You could, of course, go buy a motorized focuser and drill up some new holes in your scope to accommodate it, but...

Here's what I did.

1: Remove the Dec motor and clutch assembly.

2: Attach the clutch assembly to the end of the focus axle using some 6mm to 8mm shaft converter. You can buy one from

Como Drills (MFACOMODRILLS.COM) but I made my own since I'm impatient, I had an afternoon, a saw, a drill and a handy piece of bar.

Danger: the mechanically inclined could lose hours and hours browsing the catalog on Como Drills!

3: On the focuser, the plate which secures the axle on the focuser is rectangular and has 4 generously long screws. A simple rectangular piece of 1mm plate bent at 90degs in the middle and cut & drilled to shape will bolt down on top of the axle plate and you get a nice simple mount plate for the motor.

→ **Excerpted data**
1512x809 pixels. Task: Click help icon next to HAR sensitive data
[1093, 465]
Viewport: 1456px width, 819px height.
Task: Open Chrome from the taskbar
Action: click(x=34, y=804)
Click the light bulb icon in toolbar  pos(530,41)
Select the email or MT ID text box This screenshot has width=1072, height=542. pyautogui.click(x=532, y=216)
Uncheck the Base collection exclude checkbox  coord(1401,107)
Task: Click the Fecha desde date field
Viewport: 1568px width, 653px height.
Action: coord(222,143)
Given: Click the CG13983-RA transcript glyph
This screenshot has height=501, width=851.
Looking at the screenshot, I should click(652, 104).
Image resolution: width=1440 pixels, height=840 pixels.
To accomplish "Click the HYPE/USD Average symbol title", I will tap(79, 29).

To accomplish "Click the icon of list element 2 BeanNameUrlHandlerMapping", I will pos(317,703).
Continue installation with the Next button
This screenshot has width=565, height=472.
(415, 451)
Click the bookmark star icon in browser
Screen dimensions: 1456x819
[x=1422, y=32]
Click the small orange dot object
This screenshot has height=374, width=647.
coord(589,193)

→ **Complete the following**
(a) Reproduce the focuser instructions word for word, starting with "1: Remove the" and going on through "for the motor.".
(b) How many lines of the rows contain the string "Task", with case counting? Reply with the number alone.
The text and the rows have nothing to do with each other.

→ **Results of the exercise**
(a)
1: Remove the Dec motor and clutch assembly.

2: Attach the clutch assembly to the end of the focus axle using some 6mm to 8mm shaft converter. You can buy one from

Como Drills (MFACOMODRILLS.COM) but I made my own since I'm impatient, I had an afternoon, a saw, a drill and a handy piece of bar.

Danger: the mechanically inclined could lose hours and hours browsing the catalog on Como Drills!

3: On the focuser, the plate which secures the axle on the focuser is rectangular and has 4 generously long screws. A simple rectangular piece of 1mm plate bent at 90degs in the middle and cut & drilled to shape will bolt down on top of the axle plate and you get a nice simple mount plate for the motor.

(b) 3